Vera Regina dos Santos Wolff, Wilson Sampaio de Azevedo Filho

Resumo


A cultura da videira é de grande importância econômica para o Brasil, com destaque para a região da Serra Gaúcha, que é conhecida como a maior produtora de uva do Rio Grande do Sul e de vinhos e derivados do país. Cryptokermes brasiliensis Hempel, 1900 é uma cochonilha nativa do Brasil com poucos registros de ocorrência e plantas hospedeiras.
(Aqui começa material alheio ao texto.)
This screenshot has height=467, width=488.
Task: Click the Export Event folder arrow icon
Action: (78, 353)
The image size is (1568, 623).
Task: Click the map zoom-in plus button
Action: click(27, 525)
O trabalho teve como objetivo caracterizar a cochonilha C. brasiliensis, ampliar a lista de hospedeiros e os registros de distribuição geográfica da espécie. As cochonilhas foram observadas e coletadas em 20 de julho de 2015 na localidade de Santos Anjos, 4º distrito de Farroupilha no Rio Grande do Sul - Brasil, em troncos de videiras (V. labrusca) das variedades “Bordô”, “Niágara” e “Isabel”. Posteriormente, o material foi encaminhado ao Laboratório de Entomologia, da Fundação Estadual de Pesquisa Agropecuária (Fepagro) para identificação e estudo. As lâminas permanentes confeccionadas para o trabalho foram incorporadas à coleção de Coccoidea, no Museu de Entomologia Ramiro Gomes Costa (MRGC), Fepagro Sede, Porto Alegre. As fêmeas de C. brasiliensis apresentam no seu ciclo de desenvolvimento as fases de ninfa de primeiro ínstar, ninfa de segundo ínstar, ninfa de terceiro ínstar e fêmeas adultas. A ninfa de segundo ínstar apresenta um fio longo, branco, que inicia no tubo anal e na sua extremidade apical pode ser observada uma gota de melaço, excreção açucarada da cochonilha. As ninfas de terceiro ínstar e fêmeas adultas de C. brasiliensis são encontradas dentro de uma estrutura esférica endurecida (carapaça) produzida pelo próprio inseto, onde permanecem até a oviposição.